Desde las candilejas el profesor Bermúdez intervino con premura:
—¡Sáquenlos afuera —ordenó— antes de que sigan disparatando! ¿No ven ustedes que son un par de analfabetos? Pero Gog no había terminado:
—Señores —añadió—, si entre ustedes, y bien disimulado en su cogulla, está el organizador de este confuso lenocinio, yo le aconsejaría que no debatiera sus asuntos en una campana pneumática, y que su Concilio se transformase ya en una Mesa Redonda.

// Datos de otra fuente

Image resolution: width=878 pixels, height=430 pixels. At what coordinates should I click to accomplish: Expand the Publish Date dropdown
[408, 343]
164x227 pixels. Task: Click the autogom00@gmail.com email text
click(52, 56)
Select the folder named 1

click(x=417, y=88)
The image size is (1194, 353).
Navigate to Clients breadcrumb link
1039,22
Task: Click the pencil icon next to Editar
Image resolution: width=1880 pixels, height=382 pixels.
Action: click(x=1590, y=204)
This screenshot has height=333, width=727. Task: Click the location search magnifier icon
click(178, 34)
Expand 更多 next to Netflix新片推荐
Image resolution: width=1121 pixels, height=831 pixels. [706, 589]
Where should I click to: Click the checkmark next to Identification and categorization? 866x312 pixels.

Se oyó un cuchicheo deliberativo entre las cogullas de la primera fila.
—¿Y por qué no? —dije yo, al amparo de mi antifaz—. ¿Por qué no conceder a estos dos herejes los beneficios de la democracia?
—Por dos razones —me contestó Bermúdez en su escenario—. Esos dos heresiarcas, por la natural estrechez de sus horizontes mentales, no podrían entender jamás las difíciles asignaturas que se tratarán en este Concilio. Además, por vocación y destino, esos dos heresiarcas no han de sentarse a la mesa del Banquete. Señores —concluyó, dirigiéndose a los de primera fila—, yo creo en la democracia, pero en la democracia inter pares.
—¡Magog! —exclamó Gog dolorido—. ¿No te parece oír la voz cascada y flemosa de la Oligarquía?
—Estoy oliendo su lujoso cadáver —asintió Magog en tono de fatalismo.
Escoltados por los guardias, uno y otro clown se dirigieron a la salida. Ya en la puerta, se arrancaron los ropones, muy dignamente, como si abominaran de una librea indigna, y los arrojaron a la cara de Impaglione, que no dio señales de acusar el insulto. Después, volviendo su jeta urticante a los del recinto:
—¡Cavernarios, temblad! —los amenazó Gog.
E hizo un mutis orgulloso, con su lugarteniente y camarada.